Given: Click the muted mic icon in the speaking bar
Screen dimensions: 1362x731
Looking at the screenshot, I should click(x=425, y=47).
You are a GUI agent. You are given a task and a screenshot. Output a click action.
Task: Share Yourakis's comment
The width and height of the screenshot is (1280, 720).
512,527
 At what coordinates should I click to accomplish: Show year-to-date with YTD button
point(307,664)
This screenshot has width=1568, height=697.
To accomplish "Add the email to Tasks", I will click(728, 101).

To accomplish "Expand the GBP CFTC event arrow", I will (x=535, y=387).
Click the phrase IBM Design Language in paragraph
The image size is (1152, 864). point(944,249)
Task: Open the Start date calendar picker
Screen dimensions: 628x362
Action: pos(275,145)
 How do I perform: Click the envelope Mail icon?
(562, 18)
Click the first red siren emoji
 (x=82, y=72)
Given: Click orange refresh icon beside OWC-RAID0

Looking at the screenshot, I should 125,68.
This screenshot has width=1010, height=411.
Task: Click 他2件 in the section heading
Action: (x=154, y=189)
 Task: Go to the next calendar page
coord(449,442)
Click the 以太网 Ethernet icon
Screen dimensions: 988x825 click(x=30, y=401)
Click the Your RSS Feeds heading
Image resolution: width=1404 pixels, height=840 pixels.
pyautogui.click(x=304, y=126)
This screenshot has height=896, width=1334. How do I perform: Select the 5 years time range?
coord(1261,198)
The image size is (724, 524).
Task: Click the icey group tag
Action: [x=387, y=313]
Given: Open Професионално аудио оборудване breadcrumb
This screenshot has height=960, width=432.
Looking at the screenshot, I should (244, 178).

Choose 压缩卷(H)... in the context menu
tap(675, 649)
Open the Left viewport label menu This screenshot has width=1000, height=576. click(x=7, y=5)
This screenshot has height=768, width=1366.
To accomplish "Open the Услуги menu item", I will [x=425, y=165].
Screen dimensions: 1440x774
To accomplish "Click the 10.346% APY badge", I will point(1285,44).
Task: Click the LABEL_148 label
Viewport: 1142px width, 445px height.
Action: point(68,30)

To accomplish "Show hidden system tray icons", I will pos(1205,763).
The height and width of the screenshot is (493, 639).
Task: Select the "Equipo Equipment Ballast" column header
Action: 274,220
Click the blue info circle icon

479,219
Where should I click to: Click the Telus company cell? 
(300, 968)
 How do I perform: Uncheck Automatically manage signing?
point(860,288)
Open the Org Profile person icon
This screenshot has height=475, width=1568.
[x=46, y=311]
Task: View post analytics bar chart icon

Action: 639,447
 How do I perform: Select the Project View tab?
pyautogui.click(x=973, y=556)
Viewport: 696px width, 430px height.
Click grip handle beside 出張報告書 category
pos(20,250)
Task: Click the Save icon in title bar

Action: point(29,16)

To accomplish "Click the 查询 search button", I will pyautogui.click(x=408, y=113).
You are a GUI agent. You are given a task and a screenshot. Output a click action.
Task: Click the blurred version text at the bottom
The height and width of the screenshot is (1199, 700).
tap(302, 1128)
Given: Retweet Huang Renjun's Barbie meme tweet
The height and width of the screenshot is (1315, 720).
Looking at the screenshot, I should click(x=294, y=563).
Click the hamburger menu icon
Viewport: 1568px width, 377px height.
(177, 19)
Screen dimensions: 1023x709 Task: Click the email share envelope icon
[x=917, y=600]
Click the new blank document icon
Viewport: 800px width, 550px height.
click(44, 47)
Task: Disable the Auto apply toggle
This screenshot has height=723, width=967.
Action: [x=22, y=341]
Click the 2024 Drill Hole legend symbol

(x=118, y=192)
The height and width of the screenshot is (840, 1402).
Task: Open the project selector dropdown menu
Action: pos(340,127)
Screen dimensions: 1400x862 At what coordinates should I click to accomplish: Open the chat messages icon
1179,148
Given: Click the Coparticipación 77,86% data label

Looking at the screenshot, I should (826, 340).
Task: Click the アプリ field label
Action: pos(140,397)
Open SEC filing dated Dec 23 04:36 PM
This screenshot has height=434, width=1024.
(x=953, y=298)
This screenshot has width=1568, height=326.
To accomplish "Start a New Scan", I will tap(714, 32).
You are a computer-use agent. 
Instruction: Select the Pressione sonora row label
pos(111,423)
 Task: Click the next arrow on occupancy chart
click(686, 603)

▶ Activity
Whenever the word "Start" shows up in a line above, copy that line.

▶ Answer space
Task: Open the Start date calendar picker
To accomplish "Start a New Scan", I will tap(714, 32).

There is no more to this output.